5.2 - Marginal and Conditional Odds Ratios

5.2 - Marginal and Conditional Odds Ratios

Marginal Odds Ratios

Marginal Odds Ratios
Marginal odds ratios are odds ratios between two variables in the marginal table and can be used to test for marginal independence between two variables while ignoring the third.

For example, for the $$XY$$ margin, where $$\mu_{ij+}$$ denotes the expected count of individuals with $$X=i$$ and $$Y=j$$ in the marginal table obtained by summing over $$Z$$, the marginal odds ratio is

$$\theta_{XY}=\dfrac{\mu_{11+}\mu_{22+}}{\mu_{12+}\mu_{21+}}$$

And the estimate of this from the admission data would be

$$\hat{\theta}_{XY}=\dfrac{1198\cdot1278}{1493\cdot557}=1.84$$

Thus, if we aggregate values over all departments, the odds that a male is admitted are an estimated 1.84 times as high as the odds that a female is admitted.
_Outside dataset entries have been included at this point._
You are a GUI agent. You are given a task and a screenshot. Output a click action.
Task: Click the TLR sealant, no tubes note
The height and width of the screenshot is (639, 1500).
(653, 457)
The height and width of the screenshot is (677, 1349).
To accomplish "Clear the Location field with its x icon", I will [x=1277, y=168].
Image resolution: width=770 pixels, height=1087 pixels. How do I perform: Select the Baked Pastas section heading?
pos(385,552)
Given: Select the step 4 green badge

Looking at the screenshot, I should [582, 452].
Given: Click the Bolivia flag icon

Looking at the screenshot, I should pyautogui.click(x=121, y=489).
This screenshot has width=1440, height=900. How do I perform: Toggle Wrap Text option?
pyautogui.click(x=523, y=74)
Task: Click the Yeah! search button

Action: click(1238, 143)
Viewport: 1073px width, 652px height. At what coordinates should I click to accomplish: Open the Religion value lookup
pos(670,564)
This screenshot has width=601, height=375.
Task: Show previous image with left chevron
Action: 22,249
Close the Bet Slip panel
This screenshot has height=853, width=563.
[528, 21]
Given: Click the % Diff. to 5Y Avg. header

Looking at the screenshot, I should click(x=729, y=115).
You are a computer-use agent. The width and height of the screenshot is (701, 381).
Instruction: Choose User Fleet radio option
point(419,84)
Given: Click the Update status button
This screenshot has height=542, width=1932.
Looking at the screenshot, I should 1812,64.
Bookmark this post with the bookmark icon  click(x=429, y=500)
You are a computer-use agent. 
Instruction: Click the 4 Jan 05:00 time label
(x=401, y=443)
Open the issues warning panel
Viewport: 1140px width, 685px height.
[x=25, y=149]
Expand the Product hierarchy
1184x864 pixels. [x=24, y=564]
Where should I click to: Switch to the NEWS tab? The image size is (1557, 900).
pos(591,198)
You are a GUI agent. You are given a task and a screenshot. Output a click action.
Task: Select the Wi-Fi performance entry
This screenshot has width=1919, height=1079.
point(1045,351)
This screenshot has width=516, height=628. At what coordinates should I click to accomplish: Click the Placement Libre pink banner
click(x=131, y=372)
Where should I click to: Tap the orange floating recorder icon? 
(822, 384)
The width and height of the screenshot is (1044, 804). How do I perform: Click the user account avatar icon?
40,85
And if we were to calculate a suitable confidence interval (e.g., 95%), it would not include 1, indicating that the odds for males is significantly higher.

Conditional Odds Ratios

Conditional Odds Ratios
Conditional odds ratios are odds ratios between two variables for fixed levels of the third variable and allow us to test for conditional independence of two variables, given the third.

For example, for the fixed level $$Z=k$$, the conditional odds ratio between $$X$$ and $$Y$$ is

$$\theta_{XY(k)}=\dfrac {\mu_{11k}\mu_{22k}}{\mu_{12k}\mu_{21k}}$$

There are as many such conditional odds ratios as there are levels of the conditional variable, and each can be estimated from the corresponding conditional or partial table between $$X$$ and $$Y$$, given $$Z=k$$. For the first two departments of the admission data, the estimated conditional odds ratios between sex and admission status would be

$$\hat{\theta}_{XY(Z=1)}=\dfrac{512\cdot19}{89\cdot313}=0.35$$

and

$$\hat{\theta}_{XY(Z=2)}=\dfrac{353\cdot8}{17\cdot207}=0.80$$

That is, if we restrict our attention to Department A only, the odds that a male is admitted are an estimated 0.35 times as high as the odds that a female is admitted. Or, equivalently, the odds that a female is admitted are an estimated $$1/0.35=2.86$$ times that for males. Likewise, the odds of being admitted are higher for females if we restrict our attention to Department B.

We are calculating the odds ratios for the various partial tables of the larger table and can use them to test the conditional independence of $$X$$ and $$Y$$, given $$Z$$. If $$\theta_{XY(k)} \ne 1$$ for at least one level of $$Z$$ (at least one $$k$$), it follows that $$X$$ and $$Y$$ are conditionally associated. We will learn more about this, but for now, let's utilize our knowledge of two-way tables to do some preliminary analysis.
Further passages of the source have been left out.